■ **Problem to solve**
Give the entries from the line that contains "At what coordinates" through the line that contains "click(421, 584)" as a numbered list, skipping blank lines. Leave the pictures out.
____ Material to process
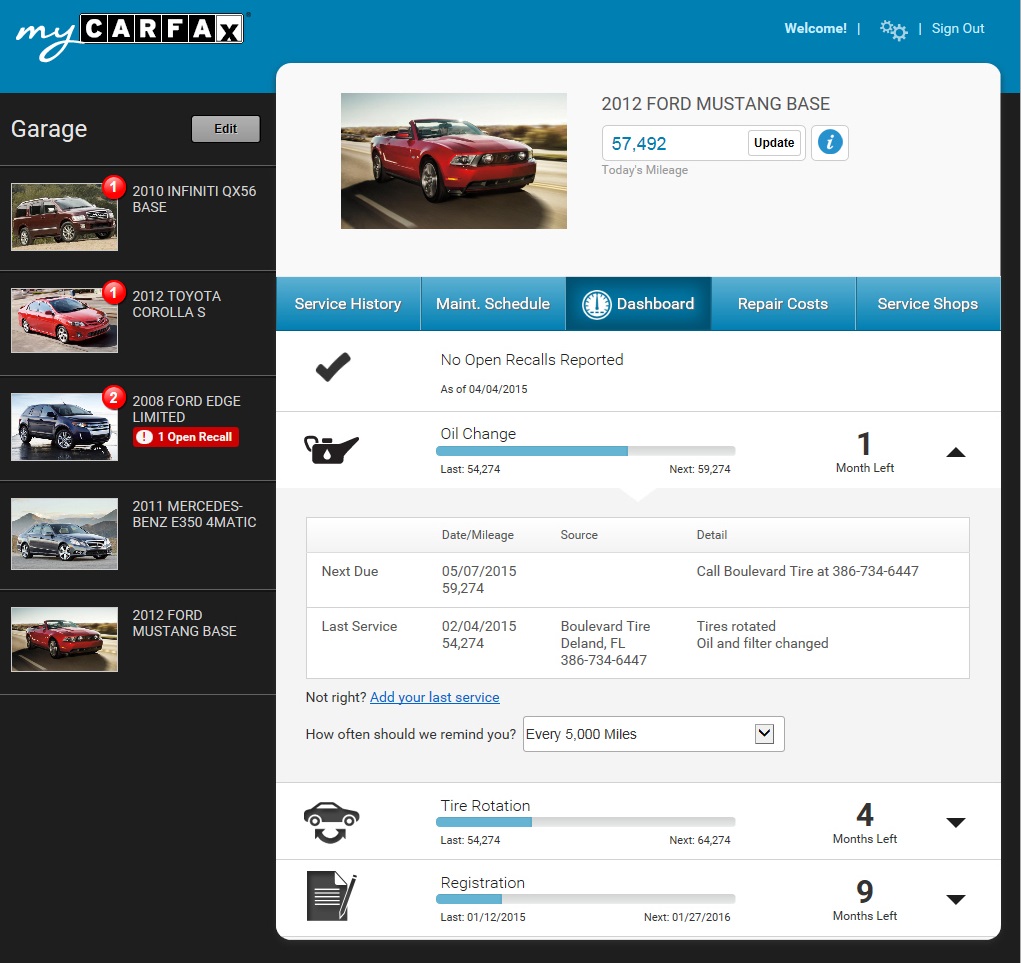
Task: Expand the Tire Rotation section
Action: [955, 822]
________
____ Material to process
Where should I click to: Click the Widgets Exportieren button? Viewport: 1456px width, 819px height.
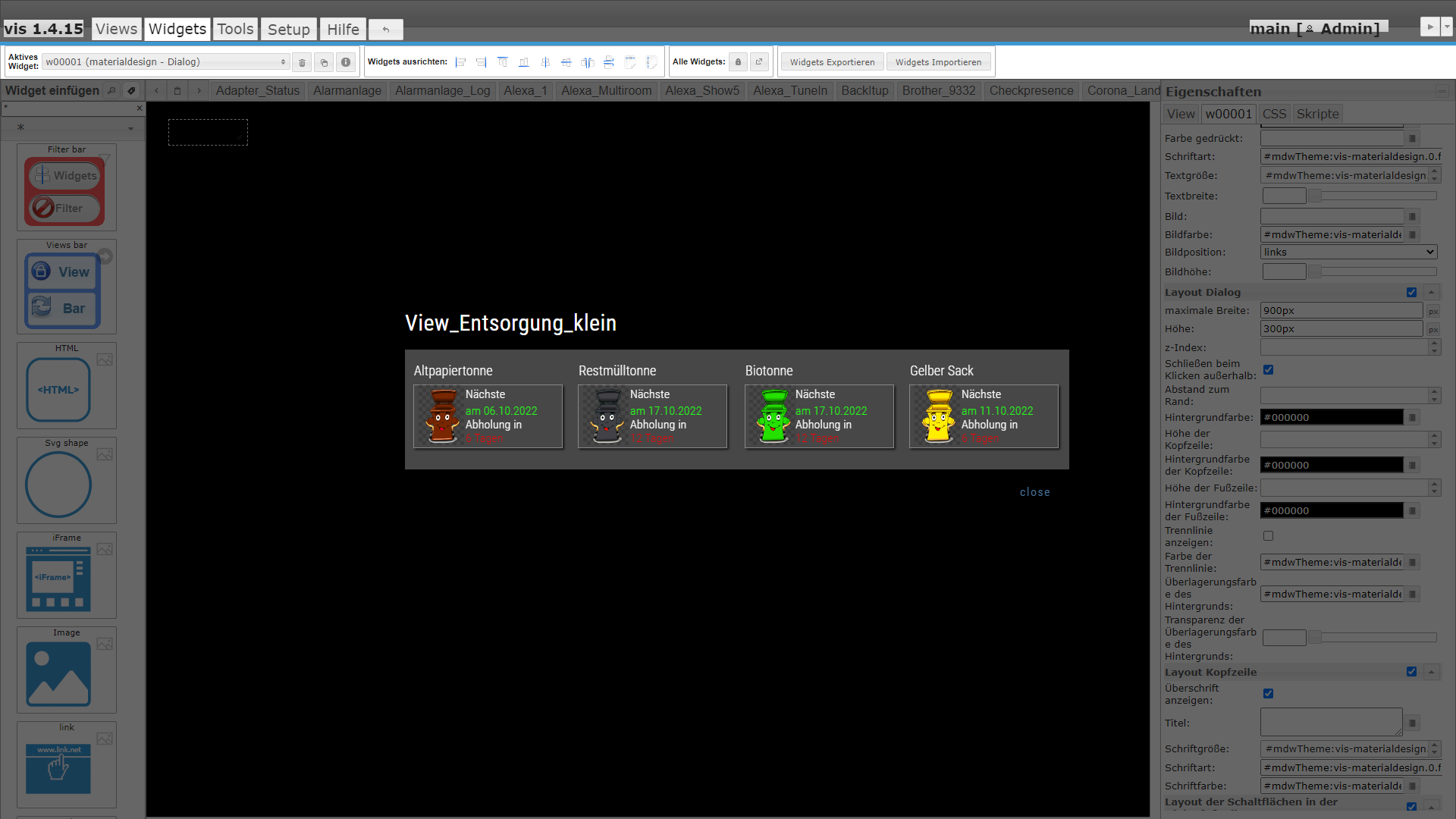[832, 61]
________
____ Material to process
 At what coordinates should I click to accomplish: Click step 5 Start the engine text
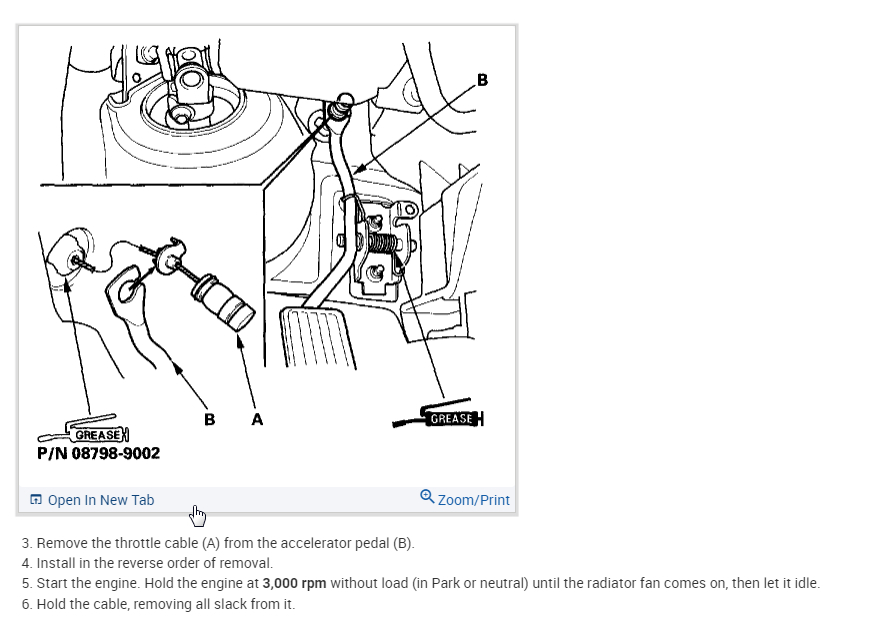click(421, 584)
________
■ **Written response**
1.  At what coordinates should I click to accomplish: Click step 5 Start the engine text
2. click(421, 584)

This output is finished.